— Instructions for the task —
Below are some records; output exactly the lines from the line with "Task: Expand the" to the line with "Toggle the fold marker on line 3", both ends kept, and nothing more.

+++ Dataset excerpts +++

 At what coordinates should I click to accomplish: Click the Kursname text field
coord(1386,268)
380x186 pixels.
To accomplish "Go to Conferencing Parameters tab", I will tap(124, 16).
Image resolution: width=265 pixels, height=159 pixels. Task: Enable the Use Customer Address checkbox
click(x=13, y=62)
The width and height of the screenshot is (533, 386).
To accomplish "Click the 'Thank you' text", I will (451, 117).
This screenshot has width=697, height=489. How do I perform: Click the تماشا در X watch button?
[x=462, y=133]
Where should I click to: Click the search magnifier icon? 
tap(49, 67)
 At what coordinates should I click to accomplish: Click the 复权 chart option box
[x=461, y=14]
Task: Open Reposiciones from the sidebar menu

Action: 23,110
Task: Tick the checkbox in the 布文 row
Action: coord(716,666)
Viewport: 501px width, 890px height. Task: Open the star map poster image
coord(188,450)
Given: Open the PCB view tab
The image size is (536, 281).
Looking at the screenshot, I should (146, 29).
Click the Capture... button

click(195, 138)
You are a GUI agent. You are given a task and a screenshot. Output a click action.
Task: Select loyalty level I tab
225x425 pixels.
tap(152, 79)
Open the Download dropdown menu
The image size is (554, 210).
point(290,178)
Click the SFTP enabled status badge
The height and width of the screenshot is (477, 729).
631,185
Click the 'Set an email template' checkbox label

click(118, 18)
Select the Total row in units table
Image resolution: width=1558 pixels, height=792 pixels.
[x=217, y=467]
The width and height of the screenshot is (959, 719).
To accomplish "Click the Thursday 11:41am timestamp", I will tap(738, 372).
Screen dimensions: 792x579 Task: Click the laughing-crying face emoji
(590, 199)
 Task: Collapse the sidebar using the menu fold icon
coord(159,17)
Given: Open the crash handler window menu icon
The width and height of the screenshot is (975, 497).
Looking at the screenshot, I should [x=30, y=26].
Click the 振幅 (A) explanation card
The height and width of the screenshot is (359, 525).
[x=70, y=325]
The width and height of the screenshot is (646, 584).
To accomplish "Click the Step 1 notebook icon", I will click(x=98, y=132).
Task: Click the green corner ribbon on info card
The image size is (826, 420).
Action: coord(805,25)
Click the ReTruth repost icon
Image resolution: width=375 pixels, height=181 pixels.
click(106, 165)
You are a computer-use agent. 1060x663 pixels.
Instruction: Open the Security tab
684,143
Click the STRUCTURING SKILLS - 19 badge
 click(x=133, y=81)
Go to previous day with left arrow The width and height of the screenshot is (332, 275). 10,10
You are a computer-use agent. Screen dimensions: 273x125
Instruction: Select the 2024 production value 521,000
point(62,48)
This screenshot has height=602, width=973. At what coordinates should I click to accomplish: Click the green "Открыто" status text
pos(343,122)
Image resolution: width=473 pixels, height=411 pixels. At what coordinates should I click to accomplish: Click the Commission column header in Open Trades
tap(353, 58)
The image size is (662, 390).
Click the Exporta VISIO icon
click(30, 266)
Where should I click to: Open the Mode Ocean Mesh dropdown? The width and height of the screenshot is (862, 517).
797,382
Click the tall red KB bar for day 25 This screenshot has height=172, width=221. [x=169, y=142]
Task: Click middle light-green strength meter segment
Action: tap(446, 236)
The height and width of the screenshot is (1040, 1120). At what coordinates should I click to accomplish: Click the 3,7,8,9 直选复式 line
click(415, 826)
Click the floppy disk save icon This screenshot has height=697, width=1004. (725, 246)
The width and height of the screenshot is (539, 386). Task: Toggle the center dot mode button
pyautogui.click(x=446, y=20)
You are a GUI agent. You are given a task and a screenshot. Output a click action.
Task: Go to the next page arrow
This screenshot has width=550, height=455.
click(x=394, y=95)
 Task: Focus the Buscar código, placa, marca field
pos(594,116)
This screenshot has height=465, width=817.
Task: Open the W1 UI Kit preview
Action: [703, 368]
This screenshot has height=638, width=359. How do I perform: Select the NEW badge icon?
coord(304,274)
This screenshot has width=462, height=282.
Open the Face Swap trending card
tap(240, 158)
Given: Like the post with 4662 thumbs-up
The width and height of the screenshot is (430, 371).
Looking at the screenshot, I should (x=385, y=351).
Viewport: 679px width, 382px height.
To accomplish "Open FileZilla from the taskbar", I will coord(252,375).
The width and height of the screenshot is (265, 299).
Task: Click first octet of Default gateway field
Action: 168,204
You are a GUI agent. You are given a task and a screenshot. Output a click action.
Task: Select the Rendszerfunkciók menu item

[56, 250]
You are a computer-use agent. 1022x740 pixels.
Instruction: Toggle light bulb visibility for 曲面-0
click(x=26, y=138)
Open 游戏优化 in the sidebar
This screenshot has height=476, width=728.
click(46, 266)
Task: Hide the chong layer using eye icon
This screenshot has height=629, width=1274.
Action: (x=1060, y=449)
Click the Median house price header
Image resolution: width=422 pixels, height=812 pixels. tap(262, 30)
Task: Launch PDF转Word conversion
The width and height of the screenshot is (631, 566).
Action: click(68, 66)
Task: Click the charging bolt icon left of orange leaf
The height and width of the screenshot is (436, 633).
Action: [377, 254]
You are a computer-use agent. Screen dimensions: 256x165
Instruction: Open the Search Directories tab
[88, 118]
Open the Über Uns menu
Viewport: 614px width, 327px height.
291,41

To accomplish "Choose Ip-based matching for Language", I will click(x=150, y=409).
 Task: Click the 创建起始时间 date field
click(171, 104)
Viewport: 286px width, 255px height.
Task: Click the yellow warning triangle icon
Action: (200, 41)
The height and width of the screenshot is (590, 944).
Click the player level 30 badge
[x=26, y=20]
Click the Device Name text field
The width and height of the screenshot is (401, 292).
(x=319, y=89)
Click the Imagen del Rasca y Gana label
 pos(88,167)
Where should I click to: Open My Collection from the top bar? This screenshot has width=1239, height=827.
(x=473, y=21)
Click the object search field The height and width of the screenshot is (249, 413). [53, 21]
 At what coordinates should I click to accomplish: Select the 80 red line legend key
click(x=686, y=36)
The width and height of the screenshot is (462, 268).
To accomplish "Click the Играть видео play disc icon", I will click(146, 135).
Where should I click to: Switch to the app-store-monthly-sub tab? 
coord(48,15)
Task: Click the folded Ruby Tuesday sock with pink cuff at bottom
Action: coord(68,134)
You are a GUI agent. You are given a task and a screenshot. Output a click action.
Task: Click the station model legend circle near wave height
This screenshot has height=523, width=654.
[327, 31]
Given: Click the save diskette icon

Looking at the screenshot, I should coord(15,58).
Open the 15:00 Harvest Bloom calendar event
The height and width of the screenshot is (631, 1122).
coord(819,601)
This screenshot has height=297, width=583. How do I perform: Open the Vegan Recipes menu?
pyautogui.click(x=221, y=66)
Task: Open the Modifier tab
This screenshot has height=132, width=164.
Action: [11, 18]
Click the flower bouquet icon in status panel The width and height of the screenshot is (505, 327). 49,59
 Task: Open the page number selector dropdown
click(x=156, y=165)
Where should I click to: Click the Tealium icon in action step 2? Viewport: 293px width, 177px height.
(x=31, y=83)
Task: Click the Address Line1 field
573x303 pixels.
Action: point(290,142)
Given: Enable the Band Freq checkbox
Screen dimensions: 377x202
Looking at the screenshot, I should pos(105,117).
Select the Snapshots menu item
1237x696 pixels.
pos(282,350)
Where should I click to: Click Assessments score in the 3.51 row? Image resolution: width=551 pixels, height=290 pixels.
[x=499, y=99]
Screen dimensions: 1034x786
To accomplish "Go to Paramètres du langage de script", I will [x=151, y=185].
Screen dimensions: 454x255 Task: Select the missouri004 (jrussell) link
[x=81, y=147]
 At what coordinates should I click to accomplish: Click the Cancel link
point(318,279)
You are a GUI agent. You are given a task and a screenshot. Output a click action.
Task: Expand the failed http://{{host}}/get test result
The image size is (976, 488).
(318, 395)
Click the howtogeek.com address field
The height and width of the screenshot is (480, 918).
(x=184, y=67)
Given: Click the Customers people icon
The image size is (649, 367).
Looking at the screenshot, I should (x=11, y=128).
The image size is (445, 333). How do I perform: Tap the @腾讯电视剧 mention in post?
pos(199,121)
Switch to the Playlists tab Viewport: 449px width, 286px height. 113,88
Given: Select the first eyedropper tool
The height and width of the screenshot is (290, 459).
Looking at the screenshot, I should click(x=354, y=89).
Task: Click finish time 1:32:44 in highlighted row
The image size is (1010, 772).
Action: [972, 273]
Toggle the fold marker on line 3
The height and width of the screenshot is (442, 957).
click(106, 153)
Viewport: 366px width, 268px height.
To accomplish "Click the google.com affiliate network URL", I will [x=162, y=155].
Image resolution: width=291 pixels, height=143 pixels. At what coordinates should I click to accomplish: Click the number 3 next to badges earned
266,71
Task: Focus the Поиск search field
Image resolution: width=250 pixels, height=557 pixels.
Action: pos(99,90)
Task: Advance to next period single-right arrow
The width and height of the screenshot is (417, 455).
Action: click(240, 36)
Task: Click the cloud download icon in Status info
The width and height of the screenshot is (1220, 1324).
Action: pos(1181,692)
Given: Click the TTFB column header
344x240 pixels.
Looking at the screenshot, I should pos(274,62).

+++

— Solution to this problem —
Task: Expand the failed http://{{host}}/get test result
The image size is (976, 488).
(318, 395)
Click the howtogeek.com address field
The height and width of the screenshot is (480, 918).
(x=184, y=67)
Given: Click the Customers people icon
The image size is (649, 367).
Looking at the screenshot, I should (x=11, y=128).
The image size is (445, 333). How do I perform: Tap the @腾讯电视剧 mention in post?
pos(199,121)
Switch to the Playlists tab Viewport: 449px width, 286px height. 113,88
Given: Select the first eyedropper tool
The height and width of the screenshot is (290, 459).
Looking at the screenshot, I should click(x=354, y=89).
Task: Click finish time 1:32:44 in highlighted row
The image size is (1010, 772).
Action: [972, 273]
Toggle the fold marker on line 3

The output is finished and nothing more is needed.